··· Records provided ···

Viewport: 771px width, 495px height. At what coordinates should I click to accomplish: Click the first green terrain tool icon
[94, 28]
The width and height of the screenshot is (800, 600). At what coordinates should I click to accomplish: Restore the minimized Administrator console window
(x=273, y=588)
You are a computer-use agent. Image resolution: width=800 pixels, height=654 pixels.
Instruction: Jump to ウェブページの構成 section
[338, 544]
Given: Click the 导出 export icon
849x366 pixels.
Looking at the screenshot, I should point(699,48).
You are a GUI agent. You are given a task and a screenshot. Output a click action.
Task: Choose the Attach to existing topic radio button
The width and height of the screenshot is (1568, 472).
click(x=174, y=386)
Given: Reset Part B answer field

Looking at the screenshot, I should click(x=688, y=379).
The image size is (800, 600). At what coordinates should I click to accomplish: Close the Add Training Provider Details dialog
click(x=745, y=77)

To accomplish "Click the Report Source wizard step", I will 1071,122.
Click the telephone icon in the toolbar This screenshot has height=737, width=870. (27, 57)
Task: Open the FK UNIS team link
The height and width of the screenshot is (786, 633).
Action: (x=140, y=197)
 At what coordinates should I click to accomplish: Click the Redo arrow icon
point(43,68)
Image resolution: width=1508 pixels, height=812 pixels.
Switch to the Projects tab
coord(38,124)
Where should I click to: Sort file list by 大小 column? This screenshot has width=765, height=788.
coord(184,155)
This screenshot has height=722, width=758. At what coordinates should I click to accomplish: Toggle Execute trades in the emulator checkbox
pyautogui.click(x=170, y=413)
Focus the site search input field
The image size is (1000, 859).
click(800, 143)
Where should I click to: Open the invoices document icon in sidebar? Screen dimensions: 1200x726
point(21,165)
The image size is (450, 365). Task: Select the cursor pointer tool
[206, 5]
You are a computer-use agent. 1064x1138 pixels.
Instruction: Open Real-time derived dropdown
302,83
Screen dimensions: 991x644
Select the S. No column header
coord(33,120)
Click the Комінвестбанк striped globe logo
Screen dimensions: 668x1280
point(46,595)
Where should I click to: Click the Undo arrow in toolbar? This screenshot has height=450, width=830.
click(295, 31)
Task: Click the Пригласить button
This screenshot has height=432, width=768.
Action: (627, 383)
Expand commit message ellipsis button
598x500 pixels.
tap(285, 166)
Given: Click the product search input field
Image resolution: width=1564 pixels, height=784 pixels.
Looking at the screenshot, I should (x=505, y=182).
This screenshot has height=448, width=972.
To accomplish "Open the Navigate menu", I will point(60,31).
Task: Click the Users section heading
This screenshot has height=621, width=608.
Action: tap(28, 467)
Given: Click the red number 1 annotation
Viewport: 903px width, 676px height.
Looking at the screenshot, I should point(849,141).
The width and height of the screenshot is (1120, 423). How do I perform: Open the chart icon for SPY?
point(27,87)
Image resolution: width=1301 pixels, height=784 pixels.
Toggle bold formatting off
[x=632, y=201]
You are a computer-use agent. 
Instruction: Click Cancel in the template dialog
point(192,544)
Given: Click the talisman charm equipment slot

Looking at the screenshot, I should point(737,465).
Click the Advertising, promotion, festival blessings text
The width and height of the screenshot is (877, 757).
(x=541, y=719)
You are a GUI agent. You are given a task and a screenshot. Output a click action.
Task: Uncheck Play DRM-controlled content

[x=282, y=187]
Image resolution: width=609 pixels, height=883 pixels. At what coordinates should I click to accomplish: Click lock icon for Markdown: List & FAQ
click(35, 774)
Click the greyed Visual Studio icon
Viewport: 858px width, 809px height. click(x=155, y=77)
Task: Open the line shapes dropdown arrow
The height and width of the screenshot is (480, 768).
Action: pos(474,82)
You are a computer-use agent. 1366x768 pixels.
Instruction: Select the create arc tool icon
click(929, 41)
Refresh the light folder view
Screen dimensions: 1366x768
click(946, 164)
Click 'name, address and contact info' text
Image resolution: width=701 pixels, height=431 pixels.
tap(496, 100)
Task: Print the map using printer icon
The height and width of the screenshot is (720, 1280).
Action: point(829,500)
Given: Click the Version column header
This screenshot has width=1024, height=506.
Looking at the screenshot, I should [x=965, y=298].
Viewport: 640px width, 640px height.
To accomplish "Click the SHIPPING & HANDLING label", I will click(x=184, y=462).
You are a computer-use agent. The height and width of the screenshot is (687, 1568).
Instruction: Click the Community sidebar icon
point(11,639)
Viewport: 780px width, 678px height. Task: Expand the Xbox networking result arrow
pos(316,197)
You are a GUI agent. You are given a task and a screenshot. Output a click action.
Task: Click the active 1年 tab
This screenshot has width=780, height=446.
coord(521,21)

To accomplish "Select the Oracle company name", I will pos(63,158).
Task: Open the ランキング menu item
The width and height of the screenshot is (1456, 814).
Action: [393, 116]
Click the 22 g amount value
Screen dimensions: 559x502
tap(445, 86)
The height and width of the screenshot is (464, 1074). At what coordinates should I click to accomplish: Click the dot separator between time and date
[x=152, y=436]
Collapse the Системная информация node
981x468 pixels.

···

→ Instructions for the task: Pull out all lines containing the word "will" from the entries above.

→ Solution:
To accomplish "Click the Report Source wizard step", I will 1071,122.
To accomplish "Open the Navigate menu", I will point(60,31).
To accomplish "Click the SHIPPING & HANDLING label", I will click(x=184, y=462).
To accomplish "Select the Oracle company name", I will pos(63,158).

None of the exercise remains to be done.